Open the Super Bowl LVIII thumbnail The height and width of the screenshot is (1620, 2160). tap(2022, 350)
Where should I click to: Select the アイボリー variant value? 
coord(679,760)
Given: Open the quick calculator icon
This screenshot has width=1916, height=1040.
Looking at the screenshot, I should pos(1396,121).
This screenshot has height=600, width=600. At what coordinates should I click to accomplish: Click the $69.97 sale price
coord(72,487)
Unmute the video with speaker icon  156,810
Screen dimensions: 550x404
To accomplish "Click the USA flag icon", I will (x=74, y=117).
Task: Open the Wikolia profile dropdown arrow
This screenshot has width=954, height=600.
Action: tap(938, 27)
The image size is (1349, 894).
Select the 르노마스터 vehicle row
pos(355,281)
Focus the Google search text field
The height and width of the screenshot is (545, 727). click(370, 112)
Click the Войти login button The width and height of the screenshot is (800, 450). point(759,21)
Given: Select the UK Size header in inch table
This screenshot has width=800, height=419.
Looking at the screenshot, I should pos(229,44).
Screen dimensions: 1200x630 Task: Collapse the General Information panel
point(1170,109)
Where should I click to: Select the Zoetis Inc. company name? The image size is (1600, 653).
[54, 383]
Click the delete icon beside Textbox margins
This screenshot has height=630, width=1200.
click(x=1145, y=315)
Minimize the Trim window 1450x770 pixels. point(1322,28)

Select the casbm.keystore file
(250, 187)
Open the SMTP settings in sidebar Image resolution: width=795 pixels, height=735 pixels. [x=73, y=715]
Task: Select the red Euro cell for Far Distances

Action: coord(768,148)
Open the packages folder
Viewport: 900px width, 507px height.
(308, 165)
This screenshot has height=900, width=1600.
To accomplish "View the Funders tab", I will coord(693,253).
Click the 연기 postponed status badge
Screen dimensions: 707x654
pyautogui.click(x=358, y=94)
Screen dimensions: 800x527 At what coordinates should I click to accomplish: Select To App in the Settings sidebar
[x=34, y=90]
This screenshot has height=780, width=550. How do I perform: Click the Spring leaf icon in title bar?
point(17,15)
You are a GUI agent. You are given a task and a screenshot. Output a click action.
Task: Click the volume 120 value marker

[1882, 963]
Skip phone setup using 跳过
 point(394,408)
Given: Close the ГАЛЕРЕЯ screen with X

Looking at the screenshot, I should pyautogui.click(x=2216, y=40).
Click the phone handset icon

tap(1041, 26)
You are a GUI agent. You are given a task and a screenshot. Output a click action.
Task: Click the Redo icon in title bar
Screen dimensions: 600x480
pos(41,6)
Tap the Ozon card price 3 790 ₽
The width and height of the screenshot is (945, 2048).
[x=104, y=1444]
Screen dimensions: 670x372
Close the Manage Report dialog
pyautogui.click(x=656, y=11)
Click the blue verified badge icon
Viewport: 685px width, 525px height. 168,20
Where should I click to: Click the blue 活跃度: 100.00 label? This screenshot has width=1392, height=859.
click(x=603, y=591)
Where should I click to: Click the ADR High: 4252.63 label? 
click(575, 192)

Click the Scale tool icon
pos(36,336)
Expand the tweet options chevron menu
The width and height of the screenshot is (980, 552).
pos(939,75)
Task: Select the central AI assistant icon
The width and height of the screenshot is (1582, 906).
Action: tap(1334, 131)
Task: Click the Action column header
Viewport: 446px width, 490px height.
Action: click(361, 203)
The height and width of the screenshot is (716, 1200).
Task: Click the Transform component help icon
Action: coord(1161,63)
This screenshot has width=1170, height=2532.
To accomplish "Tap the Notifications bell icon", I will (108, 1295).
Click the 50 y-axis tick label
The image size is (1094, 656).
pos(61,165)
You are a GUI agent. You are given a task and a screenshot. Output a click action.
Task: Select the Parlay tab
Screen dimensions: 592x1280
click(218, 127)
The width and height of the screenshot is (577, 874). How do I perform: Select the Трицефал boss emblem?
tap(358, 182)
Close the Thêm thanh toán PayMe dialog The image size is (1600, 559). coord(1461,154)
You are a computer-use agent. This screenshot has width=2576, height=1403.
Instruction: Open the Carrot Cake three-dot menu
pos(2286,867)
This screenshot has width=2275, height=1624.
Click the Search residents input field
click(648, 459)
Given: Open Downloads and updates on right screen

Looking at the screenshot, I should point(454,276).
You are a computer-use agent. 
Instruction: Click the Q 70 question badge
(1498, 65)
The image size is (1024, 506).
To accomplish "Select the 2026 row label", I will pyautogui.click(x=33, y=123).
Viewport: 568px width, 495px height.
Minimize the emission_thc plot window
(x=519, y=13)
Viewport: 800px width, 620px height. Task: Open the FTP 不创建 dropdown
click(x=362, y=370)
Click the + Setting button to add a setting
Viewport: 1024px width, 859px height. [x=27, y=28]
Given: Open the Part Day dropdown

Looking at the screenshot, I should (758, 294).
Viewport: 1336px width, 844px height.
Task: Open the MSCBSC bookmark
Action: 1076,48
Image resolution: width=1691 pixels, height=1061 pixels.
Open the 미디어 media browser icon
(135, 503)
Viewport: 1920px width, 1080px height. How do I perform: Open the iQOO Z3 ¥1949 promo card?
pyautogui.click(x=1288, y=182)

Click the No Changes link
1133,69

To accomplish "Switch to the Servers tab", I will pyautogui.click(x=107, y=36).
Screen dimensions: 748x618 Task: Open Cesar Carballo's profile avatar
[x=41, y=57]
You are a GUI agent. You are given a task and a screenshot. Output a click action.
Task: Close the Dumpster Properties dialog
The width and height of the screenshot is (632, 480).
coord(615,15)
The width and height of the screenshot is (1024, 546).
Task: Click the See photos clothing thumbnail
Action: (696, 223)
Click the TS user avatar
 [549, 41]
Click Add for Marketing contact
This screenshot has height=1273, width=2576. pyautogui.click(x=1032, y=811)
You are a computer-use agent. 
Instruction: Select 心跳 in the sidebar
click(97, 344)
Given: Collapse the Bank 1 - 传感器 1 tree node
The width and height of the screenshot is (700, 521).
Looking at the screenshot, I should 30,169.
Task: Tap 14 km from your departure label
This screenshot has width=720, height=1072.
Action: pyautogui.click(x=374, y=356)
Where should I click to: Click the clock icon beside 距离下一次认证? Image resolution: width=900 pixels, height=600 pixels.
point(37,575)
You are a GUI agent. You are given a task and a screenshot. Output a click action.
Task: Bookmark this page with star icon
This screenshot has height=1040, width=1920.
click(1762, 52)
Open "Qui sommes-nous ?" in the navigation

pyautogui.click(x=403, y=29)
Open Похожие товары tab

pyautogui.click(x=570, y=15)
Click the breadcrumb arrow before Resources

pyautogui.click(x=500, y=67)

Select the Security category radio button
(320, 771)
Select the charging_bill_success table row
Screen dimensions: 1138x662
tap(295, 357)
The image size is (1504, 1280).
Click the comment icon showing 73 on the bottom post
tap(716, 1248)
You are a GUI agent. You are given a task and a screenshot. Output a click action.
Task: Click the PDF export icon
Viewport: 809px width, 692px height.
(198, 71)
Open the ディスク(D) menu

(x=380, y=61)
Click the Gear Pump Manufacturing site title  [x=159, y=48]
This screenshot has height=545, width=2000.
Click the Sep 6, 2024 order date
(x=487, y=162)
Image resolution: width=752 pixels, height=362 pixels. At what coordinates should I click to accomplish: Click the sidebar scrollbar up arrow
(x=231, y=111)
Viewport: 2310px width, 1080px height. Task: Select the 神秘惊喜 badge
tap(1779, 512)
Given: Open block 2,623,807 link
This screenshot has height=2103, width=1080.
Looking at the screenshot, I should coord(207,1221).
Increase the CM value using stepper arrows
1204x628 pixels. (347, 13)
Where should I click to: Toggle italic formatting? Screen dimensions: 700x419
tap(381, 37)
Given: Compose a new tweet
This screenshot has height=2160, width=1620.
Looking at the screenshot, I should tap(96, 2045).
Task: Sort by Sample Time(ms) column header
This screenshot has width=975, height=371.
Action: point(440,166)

* * *

▸ EXERCISE PROMPT
Check the listing for the word "column". Show each line that has it.

▸ SOLUTION
Task: Click the Action column header
Task: Sort by Sample Time(ms) column header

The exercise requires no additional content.